AUFGABEN:
1. Fassen Sie den Lesetext in zwei Sätzen zusammen.
2. Geben Sie den Abschnitt des Lesetexts wörtlich wieder, der mit den Worten „aus Berlin LUKAS“ einsetzt und mit „in der Koalition.“ schließt.

LESETEXT:
= = = = =

Fischers Solo für die Arbeitgeber

Der Koalitionsstreit um die so genannte Bürgerversicherung ist entbrannt. Während die SPD noch nicht entscheidet, wollen die Grünen „diskutieren“

Es soll ja nicht so aussehen, als ob einFischer-Wort genüge, um sämtliche Parteitagsbeschlüsse der Grünen aus der Vergangenheit für null und nichtig zu erklären

aus Berlin LUKAS WALLRAFF

Dass sich der Außenminister wieder für die Innenpolitik interessiert, ist schön für die reformbesessenen Grünen. Schließlich haben sie keinen anderen, dem es gelänge, ihr neues Lieblingsthema „Bürgerversicherung“ so wirksam zu pushen. Seit sich Joschka Fischer in die Niederungen des deutschen Krankenversicherungssystems begeben hat, dominiert er die Debatte – in Medien wie dem Handelsblatt, wo er bereits gleichrangig mit den Experten Rürup und Lauterbach behandelt wurde, in der eigenen Partei und in der Koalition.

= = = = =

AUSGEWÄHLTE ZEILEN:
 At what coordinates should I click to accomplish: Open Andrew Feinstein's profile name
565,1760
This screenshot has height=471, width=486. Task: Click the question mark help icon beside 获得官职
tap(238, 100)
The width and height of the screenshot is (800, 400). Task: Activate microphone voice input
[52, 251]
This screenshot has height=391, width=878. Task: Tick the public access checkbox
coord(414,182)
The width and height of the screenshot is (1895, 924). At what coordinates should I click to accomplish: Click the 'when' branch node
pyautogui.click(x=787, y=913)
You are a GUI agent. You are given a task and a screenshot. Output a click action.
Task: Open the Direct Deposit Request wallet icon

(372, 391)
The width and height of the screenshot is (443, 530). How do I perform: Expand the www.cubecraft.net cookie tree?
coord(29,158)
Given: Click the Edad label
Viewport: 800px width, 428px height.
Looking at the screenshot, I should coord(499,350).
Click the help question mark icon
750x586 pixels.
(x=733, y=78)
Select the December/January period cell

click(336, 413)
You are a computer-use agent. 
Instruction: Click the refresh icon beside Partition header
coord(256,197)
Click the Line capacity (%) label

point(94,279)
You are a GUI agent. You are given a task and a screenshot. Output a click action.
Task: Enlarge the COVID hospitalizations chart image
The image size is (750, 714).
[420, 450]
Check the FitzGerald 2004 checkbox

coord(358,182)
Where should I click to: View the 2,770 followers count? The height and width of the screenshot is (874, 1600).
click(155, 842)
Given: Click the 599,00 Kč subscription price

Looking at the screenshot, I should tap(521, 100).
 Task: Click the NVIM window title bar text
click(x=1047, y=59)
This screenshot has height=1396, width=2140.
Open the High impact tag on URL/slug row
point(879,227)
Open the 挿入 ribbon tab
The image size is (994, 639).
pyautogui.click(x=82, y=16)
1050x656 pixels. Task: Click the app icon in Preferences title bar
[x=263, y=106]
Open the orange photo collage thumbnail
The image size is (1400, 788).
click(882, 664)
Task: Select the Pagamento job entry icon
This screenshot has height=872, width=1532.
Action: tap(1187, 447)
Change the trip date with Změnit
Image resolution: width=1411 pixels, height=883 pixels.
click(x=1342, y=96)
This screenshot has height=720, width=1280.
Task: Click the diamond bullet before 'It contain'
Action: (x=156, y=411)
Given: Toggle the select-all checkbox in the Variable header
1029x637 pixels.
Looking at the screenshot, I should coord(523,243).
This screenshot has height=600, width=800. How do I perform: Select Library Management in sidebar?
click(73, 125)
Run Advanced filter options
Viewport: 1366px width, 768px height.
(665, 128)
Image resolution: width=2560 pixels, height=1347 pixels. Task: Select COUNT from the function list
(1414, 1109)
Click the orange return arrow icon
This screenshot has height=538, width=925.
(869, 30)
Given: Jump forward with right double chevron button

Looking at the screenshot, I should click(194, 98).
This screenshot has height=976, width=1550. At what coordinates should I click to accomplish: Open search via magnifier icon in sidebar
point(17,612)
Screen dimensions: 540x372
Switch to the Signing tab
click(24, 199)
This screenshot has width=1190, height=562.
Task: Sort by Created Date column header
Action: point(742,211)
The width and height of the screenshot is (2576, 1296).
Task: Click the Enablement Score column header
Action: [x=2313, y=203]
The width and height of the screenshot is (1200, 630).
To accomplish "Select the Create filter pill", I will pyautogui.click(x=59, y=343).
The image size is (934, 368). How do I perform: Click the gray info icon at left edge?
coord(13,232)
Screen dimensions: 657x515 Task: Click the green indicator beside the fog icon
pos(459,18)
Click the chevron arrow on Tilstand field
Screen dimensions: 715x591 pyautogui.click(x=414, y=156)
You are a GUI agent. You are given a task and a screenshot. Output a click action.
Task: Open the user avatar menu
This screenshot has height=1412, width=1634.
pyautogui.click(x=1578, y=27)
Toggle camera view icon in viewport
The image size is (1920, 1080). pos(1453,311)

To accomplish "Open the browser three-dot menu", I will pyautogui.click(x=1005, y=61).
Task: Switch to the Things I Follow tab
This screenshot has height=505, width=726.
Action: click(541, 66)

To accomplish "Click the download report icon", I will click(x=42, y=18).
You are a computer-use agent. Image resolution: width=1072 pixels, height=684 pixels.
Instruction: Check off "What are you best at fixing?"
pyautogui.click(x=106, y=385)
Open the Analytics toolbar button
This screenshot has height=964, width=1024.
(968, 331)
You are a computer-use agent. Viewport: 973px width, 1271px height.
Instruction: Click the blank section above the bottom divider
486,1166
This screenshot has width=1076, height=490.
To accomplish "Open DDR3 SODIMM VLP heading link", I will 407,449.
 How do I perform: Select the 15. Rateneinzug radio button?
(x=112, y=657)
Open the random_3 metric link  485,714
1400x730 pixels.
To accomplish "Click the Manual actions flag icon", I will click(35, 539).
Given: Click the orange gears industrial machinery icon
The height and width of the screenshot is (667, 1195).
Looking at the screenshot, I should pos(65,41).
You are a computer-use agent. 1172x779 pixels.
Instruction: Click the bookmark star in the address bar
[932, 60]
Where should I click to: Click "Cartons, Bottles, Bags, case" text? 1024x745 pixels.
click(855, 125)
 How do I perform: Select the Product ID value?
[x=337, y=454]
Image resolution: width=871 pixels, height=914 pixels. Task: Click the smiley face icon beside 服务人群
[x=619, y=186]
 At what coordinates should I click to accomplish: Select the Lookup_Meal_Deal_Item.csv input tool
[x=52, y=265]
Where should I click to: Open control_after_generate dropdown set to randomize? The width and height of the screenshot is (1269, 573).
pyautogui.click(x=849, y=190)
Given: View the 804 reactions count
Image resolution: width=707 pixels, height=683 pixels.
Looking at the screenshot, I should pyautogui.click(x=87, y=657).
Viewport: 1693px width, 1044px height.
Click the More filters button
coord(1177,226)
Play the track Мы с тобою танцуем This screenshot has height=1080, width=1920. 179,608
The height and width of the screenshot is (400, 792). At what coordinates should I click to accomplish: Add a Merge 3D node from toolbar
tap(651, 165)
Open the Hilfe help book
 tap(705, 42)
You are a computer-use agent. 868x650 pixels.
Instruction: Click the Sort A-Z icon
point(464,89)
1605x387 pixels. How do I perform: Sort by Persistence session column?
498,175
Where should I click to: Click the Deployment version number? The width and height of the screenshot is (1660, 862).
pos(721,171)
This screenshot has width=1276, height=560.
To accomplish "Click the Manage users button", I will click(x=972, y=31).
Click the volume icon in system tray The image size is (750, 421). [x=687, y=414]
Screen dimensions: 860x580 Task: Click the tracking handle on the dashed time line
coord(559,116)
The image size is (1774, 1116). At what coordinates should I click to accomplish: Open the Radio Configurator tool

= = = = =

LÖSUNGEN:
1. In der Koalition ist ein Streit um die Bürgerversicherung entbrannt, wobei die SPD noch nicht entscheidet und die Grünen „diskutieren“ wollen. Seit sich Joschka Fischer dem Krankenversicherungssystem zugewandt hat, dominiert er die Debatte in den Medien, in der eigenen Partei und in der Koalition.

2.
aus Berlin LUKAS WALLRAFF

Dass sich der Außenminister wieder für die Innenpolitik interessiert, ist schön für die reformbesessenen Grünen. Schließlich haben sie keinen anderen, dem es gelänge, ihr neues Lieblingsthema „Bürgerversicherung“ so wirksam zu pushen. Seit sich Joschka Fischer in die Niederungen des deutschen Krankenversicherungssystems begeben hat, dominiert er die Debatte – in Medien wie dem Handelsblatt, wo er bereits gleichrangig mit den Experten Rürup und Lauterbach behandelt wurde, in der eigenen Partei und in der Koalition.